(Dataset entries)
..............................
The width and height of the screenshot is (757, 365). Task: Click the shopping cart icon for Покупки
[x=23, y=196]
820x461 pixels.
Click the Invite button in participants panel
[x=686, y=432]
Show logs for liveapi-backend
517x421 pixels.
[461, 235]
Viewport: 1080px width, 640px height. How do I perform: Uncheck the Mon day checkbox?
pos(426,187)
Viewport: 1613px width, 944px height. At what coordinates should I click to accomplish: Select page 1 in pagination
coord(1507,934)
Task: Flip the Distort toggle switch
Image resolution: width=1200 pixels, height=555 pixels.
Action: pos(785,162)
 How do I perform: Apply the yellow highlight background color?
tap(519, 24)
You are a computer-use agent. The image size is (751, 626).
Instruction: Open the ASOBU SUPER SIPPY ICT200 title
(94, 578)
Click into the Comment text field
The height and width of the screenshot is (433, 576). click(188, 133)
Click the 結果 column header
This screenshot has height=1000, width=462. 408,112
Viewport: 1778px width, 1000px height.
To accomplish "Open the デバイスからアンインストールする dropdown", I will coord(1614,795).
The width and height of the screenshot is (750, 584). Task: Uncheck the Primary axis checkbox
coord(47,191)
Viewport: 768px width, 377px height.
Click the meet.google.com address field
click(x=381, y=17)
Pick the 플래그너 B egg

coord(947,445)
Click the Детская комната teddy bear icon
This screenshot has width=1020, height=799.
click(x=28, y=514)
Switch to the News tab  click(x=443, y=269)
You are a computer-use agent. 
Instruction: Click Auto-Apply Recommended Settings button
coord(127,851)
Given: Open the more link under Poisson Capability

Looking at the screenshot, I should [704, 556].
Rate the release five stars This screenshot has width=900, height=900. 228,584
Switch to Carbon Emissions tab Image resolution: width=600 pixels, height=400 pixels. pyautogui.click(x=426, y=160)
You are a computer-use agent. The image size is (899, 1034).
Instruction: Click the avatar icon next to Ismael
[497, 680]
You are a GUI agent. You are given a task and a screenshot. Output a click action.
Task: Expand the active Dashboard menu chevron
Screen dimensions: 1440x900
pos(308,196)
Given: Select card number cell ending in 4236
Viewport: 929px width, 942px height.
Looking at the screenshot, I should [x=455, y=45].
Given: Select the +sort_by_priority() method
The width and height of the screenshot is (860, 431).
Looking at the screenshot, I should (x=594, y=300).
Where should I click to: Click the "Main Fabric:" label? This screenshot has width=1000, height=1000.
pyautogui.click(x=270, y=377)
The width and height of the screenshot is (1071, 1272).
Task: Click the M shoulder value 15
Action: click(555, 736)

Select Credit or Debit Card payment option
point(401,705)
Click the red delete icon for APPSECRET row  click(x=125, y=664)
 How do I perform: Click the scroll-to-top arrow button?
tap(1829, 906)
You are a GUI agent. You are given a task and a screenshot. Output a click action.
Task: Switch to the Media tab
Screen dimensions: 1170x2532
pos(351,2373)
..............................
* PROBLEM
Respond with the number of lines in the entries that include the string "computer", and nothing besides.

* EXERCISE SOLUTION
3